**Stored data:**
----------

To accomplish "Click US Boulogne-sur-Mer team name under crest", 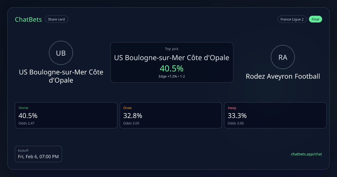I will 61,76.
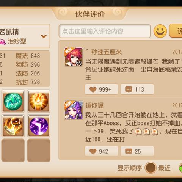
Task: Tap the golden warrior sword skill icon
Action: click(x=13, y=126)
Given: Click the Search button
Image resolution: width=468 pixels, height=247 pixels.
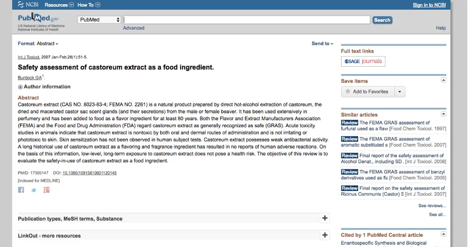Looking at the screenshot, I should [x=382, y=20].
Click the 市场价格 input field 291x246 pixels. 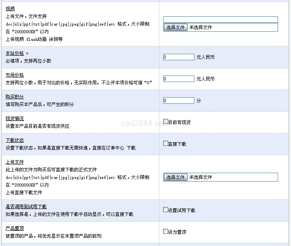178,79
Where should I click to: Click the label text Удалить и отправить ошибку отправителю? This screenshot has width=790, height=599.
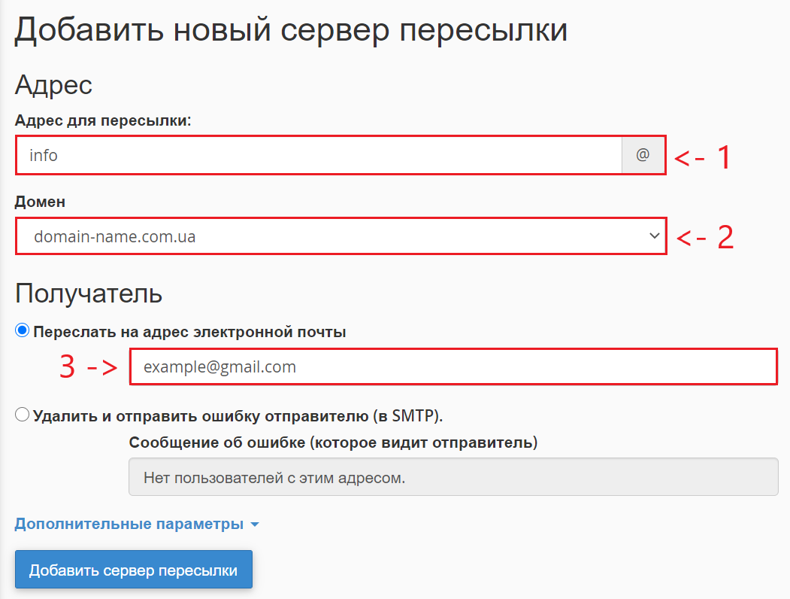[x=238, y=415]
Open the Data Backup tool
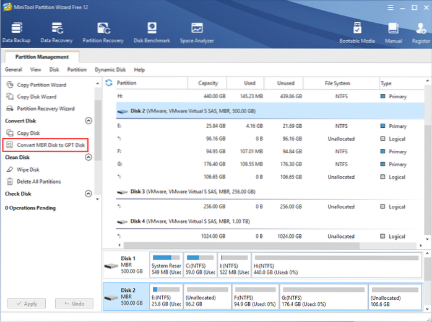Viewport: 432px width, 322px height. pos(17,32)
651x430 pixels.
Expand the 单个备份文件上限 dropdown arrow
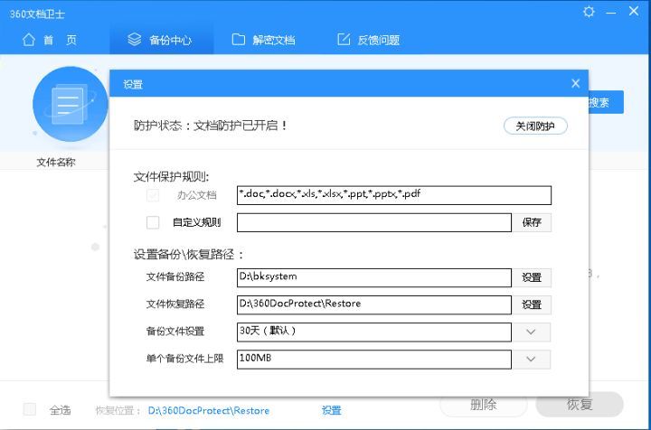coord(532,360)
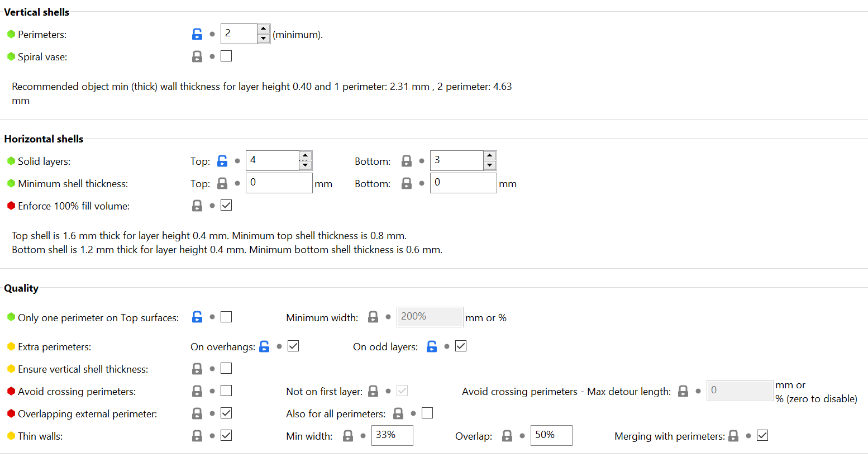Click the Thin walls Min width field
868x457 pixels.
coord(392,435)
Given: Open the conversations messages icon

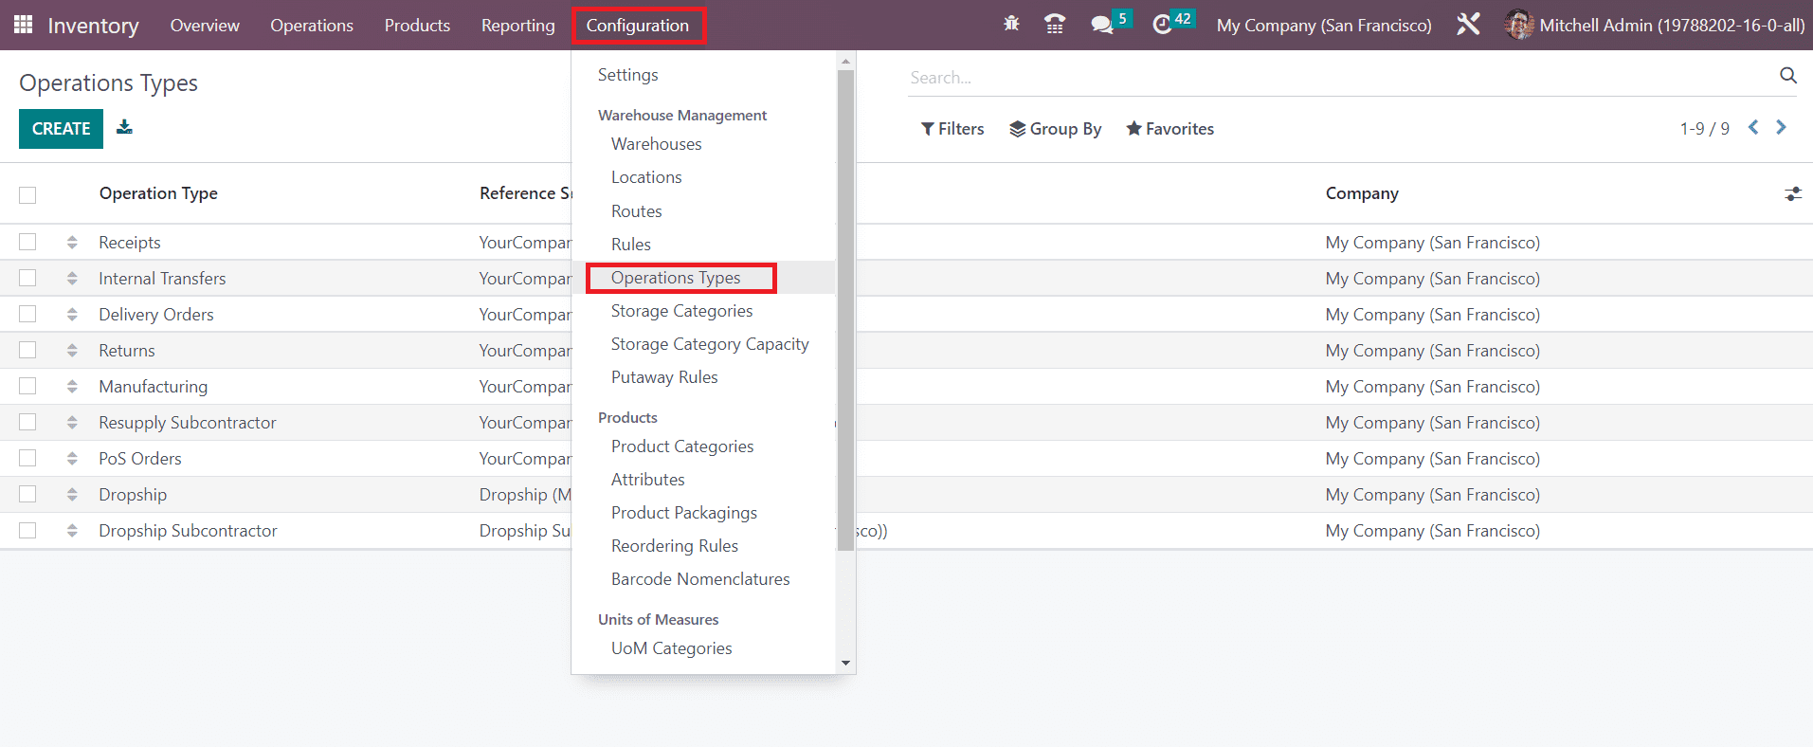Looking at the screenshot, I should [x=1101, y=25].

----------

**WORK INSTRUCTION:**
An exact copy is required of the lines from the one holding "Open the Data Backup tool" to the end of the entries above, both included; no pictures belong in it.

**RESULT BELOW:**
Open the Data Backup tool
Viewport: 432px width, 322px height. pos(17,32)
651x430 pixels.
Expand the 单个备份文件上限 dropdown arrow
coord(532,360)
Click the Thin walls Min width field
868x457 pixels.
coord(392,435)
Given: Open the conversations messages icon

Looking at the screenshot, I should [x=1101, y=25].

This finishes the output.